Until 1967, installing a microwave in your home kitchen was prohibitively expensive – in some cases, the tune of $11,000 in modern-day dollars.
In fact, the first viable models – created after researchers found corn on the cob would pop if it was even around the power tubes of radar sets (called magnetrons) – were designed for commercial use. Huge, lumbering contraptions for restaurants and airplanes, that weren’t meant for individual meals.
Now, they had the technology as early as the 1933 Chicago World’s Fair – one demonstration showed how a microwave oven could cook a full steak and potatoes meal.
But it wasn’t until they became affordable that cooking was revolutionized all over America.
And by the ‘70s, consumers had questions. After all, the secret phenomenon of microwaving was its use of radiation. Mostly, those kinks have been worked out (depending on who you ask) and there’s nothing inherently dangerous about using a microwave.
With the in-home microwave came food companies eager to feed the glowing, whirring machine with microwavable meals, designed to reduce the busy homemaker’s daily stress and get dinner on the table with expediency.
The ‘80s and ‘90s saw even more advancements in microwavable meals, from TV dinners for kids to pre-packaged flavorless weight loss kits.
As the 2010s experienced a whole foods revolution of sorts, consumers have been encouraged to return to our organic human history and buy pesticide-free produce, or grow it ourselves.
Except we all have and use microwaves, and from time to time, buy frozen meals and nuke ‘em.
Could the toxins and chemicals used to preserve frozen meals have an affect on the microbial composition of our digestive tracts?
Let’s find out…
Prong One of a Two-Prong Problem
There are, effectively, two major concerns regarding your gut health when thinking about microwavable meals: the packaging and the additives.
We know that microplastics can seep from a tea bag into the tea leaves, leaving us ingesting those plastics. So why wouldn’t it be the same for microwaveable meals, wrapped in plastic, often microwaved in the plastic, with concentrated carcinogens leaching into your food?

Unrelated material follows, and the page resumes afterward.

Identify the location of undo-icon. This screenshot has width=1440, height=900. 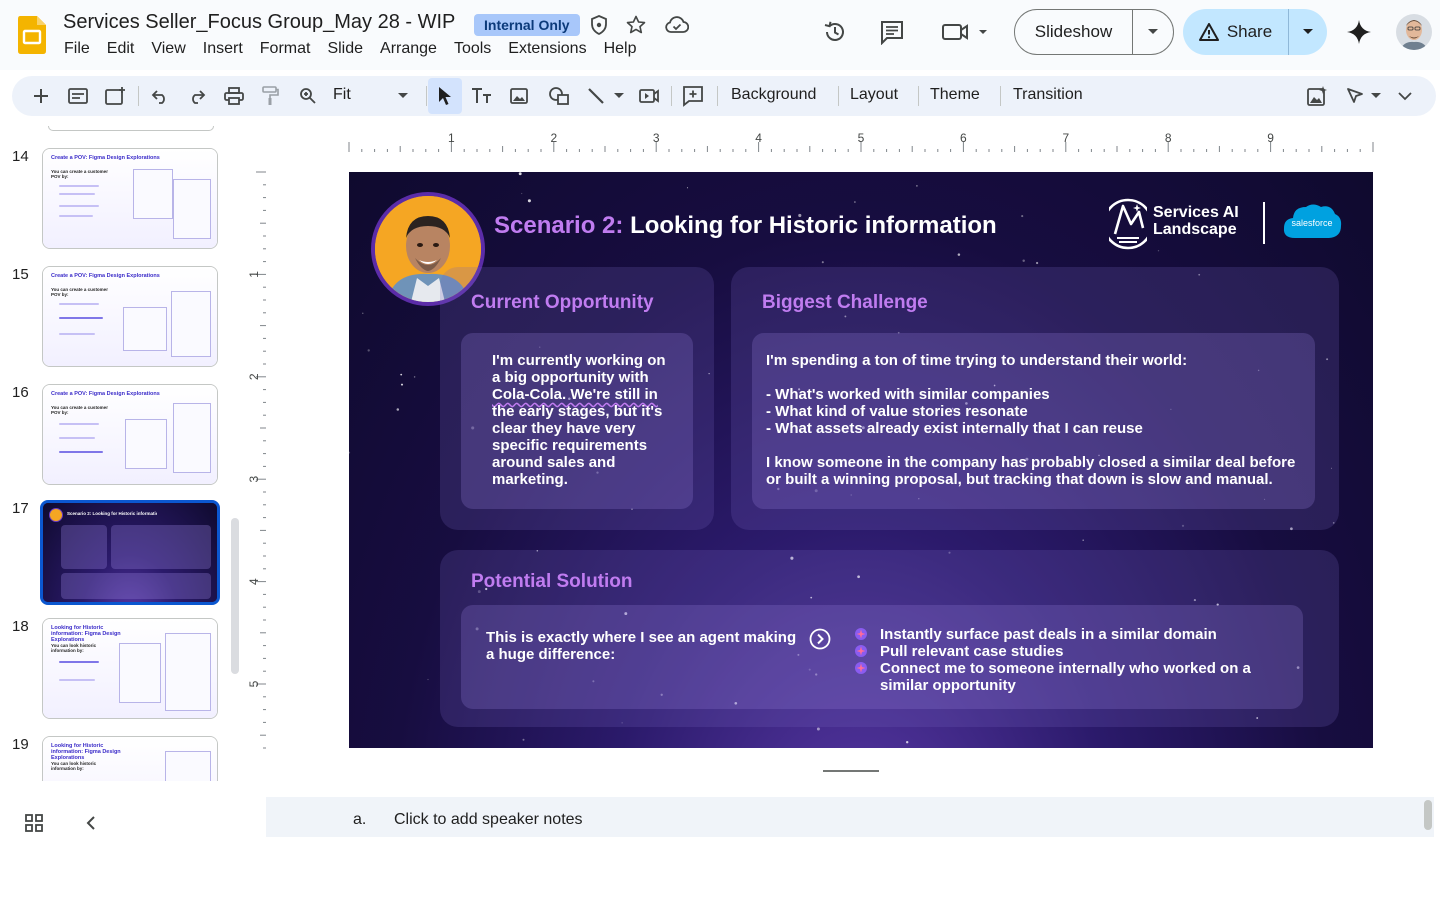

Well, it turns out that it is the same. Microwavable meals that require you to heat the plastic, or even that are simply packaged in plastic, affect your digestive system with the same disorder as toxic plastic chemicals elsewhere – amplified by the fact that you’re heating the toxins and allowing them to release into the food.
As we know, loading the digestive tract down with toxins decreases the structural integrity of the intestinal lining, allows harmful bacteria to flourish, and hamstrings the functionality of the entire digestive process.
There are competing schools of thought regarding the microwave’s effect on nutritional value:
- Exciting the water particles in your food is what cooks the food. Therefore, more nutrients can be saved this way than by traditional cooking, which conducts heat through the food and cooks it.
- The radiation involved in microwave cooking naturally lessens the presence of nutrients, and the high heat kills bacteria indiscriminately, meaning good die as well as bad.
But what isn’t up for debate is the nutritional value of microwave dinners.
What’s Hiding in Your TV Dinner
In order to increase the shelf-life of frozen dinners, a lot of preservatives and additives are involved.
Partially hydrogenated vegetable oil, meant to increase the shelf life of foods. Sodium phosphate, for keeping meats tender for longer. Interesterified fat, as a frozen-food alternative to trans fats. Corn syrup, to keep things sweet. Hydrolyzed vegetable protein, to enhance flavor as food heats. Modified food starch, used as an emulsifier, to change food’s response to temperatures, and improve texture.
That’s just a small sampling of the preservatives used in frozen dinners.
Multiple studies tracking the effects of preservatives on the gut microbiome found that they not only inhibited the growth of positive bacteria – in some cases, they killed that bacteria.
In one study, they found that the microbial composition of the test group of mice shifted significantly during five weeks of the experiment, but by week nine, the function of the microbes had shifted to concentrate.
While more research is needed, we know that the process of ingesting preservatives is not natural, and forces microbes to change their behavior in the microbiome, or die.
Microwaves themselves – their radiation and heat – may not have an adverse effect on gut health, beyond burning off bacteria that may otherwise have been helpful.
But the plastic packaging of frozen meals and the preservatives required to keep them edible for longer don’t encourage healthful functionality in our guts.
If your life is busy enough that frozen meals would help you during busy weeks, make your own frozen meals on Sunday and heat them throughout the week!
For the sake of your gut, avoid those TV dinners.